Synthesis opportunity: An agent memory comparison matrix across 5+ systems (Mem0, A-MEM, Letta, Graphiti, Cognee) is now ready to write. Cognee fills the pipeline-first, schema-driven, graph+vector hybrid position. This was independently flagged by both the Mem0 and Graphiti ingests.

Extractable Value

  1. Pipeline-first composability as an architectural pattern for agent memory. Cognee's run_pipeline(tasks) model — sequential tasks with output chaining, incremental loading, caching, batching — is the most explicitly pipeline-oriented design among the five documented memory systems. This names a distinct architectural approach: memory construction as data pipeline, not as agent behavior or API call. [just-a-reference]

  2. Custom Pydantic schemas for domain-specific entity extraction. Cognee is the only documented system that lets you define typed graph models (e.g., ScientificPaper with specific fields) to control what entities and relationships the LLM extracts. This is a concrete mechanism for the "schema rigidity" dimension in the emerging comparison matrix — and a pattern potentially borrowable for structured note extraction in claws. [experiment]

  3. The memify gap: enrichment ambitions vs. implementation reality. Cognee's memify phase promises pruning, reweighting, and strengthening of memory structures, but current defaults only handle rule associations. This is a data point for the "automating KB learning is an open problem" thesis — even well-funded systems with explicit enrichment goals ship simpler implementations than they describe. [quick-win]

  4. Three-phase separation (ingest/structure/enrich) as a memory lifecycle model. The add/cognify/memify distinction names three phases that other systems collapse: ingestion, knowledge construction, and memory refinement. Whether these should be separate phases or a single loop is a design question worth naming. Letta collapses all three into agent behavior; Mem0 collapses construction and refinement into a single add() call. [just-a-reference]

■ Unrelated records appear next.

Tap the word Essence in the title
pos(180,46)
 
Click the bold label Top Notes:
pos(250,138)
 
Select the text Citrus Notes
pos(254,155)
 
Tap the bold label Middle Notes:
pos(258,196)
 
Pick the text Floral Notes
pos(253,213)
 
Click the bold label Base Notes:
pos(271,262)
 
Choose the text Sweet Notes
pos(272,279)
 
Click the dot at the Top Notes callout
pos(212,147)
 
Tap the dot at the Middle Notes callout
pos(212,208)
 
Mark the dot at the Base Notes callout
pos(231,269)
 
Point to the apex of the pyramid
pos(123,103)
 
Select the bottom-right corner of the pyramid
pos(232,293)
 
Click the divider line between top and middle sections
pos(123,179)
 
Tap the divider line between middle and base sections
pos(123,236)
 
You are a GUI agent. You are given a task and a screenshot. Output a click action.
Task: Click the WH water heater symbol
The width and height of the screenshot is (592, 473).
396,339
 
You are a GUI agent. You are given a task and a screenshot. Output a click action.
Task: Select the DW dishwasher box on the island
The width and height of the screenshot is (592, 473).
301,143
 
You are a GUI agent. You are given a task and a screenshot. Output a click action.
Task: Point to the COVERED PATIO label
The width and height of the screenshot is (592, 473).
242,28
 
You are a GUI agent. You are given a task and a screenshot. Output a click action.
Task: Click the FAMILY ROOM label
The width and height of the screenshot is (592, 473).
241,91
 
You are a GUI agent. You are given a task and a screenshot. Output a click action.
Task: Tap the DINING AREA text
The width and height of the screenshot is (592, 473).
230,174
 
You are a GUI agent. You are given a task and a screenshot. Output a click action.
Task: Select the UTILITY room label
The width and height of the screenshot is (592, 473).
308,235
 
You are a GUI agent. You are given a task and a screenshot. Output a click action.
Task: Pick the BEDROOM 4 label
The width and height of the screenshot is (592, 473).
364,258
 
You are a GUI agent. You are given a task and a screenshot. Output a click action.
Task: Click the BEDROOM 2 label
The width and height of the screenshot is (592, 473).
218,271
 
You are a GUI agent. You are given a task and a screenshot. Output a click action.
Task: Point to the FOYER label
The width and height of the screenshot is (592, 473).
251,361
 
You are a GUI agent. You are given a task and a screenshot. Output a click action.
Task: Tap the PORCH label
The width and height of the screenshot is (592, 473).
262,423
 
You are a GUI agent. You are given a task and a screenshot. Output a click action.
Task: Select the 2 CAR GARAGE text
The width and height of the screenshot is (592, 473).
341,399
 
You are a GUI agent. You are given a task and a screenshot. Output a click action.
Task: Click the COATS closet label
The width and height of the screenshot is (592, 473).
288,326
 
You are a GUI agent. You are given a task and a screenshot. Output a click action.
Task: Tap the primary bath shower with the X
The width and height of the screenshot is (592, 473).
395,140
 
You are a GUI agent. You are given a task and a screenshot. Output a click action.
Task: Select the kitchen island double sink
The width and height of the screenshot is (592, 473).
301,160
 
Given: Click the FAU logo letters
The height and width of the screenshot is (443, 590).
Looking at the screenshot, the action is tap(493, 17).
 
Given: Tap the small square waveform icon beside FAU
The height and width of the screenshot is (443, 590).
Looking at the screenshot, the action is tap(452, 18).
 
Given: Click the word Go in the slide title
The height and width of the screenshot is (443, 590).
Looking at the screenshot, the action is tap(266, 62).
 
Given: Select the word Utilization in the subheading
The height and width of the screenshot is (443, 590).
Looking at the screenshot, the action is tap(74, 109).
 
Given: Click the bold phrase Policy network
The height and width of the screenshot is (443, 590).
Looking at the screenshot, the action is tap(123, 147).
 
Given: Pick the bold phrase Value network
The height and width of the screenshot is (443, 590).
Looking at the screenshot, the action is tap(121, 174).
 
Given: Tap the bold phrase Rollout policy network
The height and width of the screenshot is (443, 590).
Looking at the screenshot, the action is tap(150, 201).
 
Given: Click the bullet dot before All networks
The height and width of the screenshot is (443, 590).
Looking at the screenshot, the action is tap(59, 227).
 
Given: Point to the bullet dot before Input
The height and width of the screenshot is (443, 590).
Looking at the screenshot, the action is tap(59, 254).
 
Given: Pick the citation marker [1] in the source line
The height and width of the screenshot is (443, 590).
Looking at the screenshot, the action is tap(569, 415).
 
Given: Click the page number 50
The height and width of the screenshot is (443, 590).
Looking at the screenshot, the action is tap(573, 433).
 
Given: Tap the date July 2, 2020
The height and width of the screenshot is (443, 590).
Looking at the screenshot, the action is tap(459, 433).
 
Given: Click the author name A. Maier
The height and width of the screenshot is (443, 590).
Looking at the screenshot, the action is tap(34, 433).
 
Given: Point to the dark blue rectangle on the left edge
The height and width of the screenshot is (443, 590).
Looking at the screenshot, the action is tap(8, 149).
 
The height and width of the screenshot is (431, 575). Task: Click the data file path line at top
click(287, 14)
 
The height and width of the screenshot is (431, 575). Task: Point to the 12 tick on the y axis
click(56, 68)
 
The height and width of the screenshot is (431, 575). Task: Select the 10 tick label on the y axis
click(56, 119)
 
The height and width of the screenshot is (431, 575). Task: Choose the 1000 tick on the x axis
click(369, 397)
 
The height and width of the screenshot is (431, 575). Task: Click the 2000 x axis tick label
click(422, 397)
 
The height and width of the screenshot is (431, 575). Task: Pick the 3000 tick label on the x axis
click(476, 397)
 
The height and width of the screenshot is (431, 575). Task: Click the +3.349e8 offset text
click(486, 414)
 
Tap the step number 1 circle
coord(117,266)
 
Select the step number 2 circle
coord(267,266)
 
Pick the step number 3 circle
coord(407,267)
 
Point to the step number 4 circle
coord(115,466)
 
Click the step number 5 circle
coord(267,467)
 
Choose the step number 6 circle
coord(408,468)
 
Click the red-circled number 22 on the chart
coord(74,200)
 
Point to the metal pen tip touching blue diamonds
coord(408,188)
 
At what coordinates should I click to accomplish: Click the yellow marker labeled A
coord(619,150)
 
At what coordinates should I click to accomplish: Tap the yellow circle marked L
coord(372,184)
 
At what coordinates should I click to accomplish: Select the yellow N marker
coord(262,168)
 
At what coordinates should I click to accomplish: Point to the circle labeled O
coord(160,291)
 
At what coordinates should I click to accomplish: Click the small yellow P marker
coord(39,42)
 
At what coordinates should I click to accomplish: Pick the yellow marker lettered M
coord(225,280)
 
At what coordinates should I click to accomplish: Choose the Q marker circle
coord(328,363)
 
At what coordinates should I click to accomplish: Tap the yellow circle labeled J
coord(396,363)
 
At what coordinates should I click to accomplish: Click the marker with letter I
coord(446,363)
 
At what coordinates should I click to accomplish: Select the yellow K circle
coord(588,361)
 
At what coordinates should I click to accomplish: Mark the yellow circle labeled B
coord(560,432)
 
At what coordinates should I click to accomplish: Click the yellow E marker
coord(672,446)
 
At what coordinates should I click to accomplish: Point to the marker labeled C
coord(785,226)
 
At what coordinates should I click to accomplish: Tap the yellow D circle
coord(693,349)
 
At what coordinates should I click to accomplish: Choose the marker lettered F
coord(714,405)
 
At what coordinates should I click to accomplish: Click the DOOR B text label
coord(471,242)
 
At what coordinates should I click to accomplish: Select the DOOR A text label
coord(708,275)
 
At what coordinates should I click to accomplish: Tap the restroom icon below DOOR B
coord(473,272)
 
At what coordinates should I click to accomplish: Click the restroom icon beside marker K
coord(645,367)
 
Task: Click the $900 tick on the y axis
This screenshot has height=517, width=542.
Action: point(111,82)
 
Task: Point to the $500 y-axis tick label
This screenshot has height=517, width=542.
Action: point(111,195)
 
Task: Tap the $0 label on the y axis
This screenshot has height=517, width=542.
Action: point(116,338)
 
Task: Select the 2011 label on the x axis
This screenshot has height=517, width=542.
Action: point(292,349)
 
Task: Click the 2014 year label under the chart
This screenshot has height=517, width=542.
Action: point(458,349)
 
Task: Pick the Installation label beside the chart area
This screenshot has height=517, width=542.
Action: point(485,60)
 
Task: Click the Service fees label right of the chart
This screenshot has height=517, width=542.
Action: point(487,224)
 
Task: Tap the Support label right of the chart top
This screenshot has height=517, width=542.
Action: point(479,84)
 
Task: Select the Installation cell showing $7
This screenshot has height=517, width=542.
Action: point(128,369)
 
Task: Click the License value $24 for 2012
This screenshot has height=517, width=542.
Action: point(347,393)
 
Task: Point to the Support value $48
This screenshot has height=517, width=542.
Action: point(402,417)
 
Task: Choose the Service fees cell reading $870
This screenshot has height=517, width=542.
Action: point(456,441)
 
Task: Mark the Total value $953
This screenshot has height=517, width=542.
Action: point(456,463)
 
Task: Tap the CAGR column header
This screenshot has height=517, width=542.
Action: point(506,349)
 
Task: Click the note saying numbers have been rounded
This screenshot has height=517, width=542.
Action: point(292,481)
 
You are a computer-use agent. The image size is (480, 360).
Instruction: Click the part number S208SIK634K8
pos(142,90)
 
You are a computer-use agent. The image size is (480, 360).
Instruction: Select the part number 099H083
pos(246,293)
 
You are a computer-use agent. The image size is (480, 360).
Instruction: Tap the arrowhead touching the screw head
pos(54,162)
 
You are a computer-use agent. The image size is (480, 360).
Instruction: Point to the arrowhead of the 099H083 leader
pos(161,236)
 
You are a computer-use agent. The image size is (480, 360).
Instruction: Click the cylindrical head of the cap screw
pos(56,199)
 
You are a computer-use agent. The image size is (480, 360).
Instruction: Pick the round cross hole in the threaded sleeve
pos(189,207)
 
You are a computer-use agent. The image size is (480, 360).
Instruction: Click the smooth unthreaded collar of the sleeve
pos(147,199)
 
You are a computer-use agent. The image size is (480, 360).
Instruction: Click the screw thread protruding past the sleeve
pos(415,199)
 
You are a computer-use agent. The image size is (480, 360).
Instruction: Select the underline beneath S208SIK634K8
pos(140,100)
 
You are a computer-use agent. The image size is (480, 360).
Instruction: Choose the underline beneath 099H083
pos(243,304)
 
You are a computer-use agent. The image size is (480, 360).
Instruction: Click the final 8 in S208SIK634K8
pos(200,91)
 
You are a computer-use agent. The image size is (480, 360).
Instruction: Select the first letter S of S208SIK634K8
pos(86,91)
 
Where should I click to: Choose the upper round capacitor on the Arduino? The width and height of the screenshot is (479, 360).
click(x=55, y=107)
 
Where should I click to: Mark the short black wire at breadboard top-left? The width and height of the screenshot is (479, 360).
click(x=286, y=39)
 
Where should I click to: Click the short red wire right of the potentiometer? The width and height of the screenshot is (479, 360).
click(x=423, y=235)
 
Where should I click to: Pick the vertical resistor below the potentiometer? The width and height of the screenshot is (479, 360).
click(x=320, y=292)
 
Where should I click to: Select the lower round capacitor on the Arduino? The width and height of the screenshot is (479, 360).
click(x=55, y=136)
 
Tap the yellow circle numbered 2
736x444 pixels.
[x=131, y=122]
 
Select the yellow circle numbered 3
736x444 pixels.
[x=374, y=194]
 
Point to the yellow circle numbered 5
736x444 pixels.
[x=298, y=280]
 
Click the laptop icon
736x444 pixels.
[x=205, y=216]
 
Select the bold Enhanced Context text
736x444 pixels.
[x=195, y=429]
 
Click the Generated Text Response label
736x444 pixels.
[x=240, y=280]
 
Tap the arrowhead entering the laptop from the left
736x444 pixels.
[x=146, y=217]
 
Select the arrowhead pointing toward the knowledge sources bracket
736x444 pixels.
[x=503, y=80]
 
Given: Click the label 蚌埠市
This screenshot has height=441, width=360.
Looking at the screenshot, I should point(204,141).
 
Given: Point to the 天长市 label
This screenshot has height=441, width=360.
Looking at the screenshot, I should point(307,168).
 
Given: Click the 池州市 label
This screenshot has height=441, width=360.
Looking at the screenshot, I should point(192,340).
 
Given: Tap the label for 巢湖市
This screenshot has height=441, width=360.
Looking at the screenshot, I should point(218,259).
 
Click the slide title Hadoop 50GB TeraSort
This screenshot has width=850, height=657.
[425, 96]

  5. Poly-store design as the database-maximalist position. Cognee mixes graph (Neo4j/FalkorDB/KuzuDB), vector (Qdrant/Weaviate/LanceDB/pgvector), and relational (SQLite/PostgreSQL) stores. This is the strongest counterposition to files-not-database in the documented systems — and the most infrastructure-heavy. Worth tracking whether poly-store produces capabilities that justify the operational cost. [just-a-reference]

  6. Agent memory comparison matrix is now ready to write. Five systems documented with clear architectural dimensions. Cognee adds the pipeline-first, schema-driven position and introduces a sixth dimension (extraction schema rigidity) not present in the other four. This was independently flagged by Mem0, Graphiti, and now Cognee ingests. [deep-dive]

Write a note titled "Agent memory systems vary along five architectural dimensions" in kb/notes/, connecting to three-space-agent-memory-maps-to-tulving-taxonomy, automating-kb-learning-is-an-open-problem, and claw-learning-is-broader-than-retrieval. It would argue that five production memory systems (Mem0, A-MEM, Letta, Graphiti, Cognee) reveal a design space defined by: (1) storage unit (facts vs notes vs entities vs graph triplets), (2) agency model (external API vs self-managed vs developer pipeline), (3) link structure (none vs untyped embedding vs typed extracted), (4) temporal model (none vs optional vs bi-temporal), (5) curation operations (CRUD vs evolution vs invalidation vs enrichment), with a sixth dimension contributed by Cognee: (6) extraction schema rigidity (free-form vs generic types vs custom Pydantic schemas). This synthesis has been independently flagged by three separate ingests and has sufficient source material.